**The exercise:**
Please find each line in the records below that contains the word "image" and copy those lines.

**Records shown:**
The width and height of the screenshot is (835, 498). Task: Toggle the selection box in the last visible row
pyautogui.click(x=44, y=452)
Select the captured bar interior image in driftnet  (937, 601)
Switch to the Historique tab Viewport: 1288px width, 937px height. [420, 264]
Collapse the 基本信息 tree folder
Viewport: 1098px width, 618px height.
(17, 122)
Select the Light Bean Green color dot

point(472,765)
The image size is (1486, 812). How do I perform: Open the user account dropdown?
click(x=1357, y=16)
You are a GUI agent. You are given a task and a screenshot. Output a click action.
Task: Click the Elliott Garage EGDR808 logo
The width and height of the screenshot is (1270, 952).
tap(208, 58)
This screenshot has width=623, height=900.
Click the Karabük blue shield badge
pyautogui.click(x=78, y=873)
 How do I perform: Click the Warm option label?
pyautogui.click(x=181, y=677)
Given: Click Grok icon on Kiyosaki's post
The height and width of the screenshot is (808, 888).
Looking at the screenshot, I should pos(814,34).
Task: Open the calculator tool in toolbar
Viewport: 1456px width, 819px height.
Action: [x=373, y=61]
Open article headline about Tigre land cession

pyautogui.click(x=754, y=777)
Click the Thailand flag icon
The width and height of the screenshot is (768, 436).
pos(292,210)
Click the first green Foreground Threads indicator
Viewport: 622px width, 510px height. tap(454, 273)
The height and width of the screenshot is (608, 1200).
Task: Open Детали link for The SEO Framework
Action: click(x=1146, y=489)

**Written solution:**
Select the captured bar interior image in driftnet  (937, 601)
The image size is (1486, 812). How do I perform: Open the user account dropdown?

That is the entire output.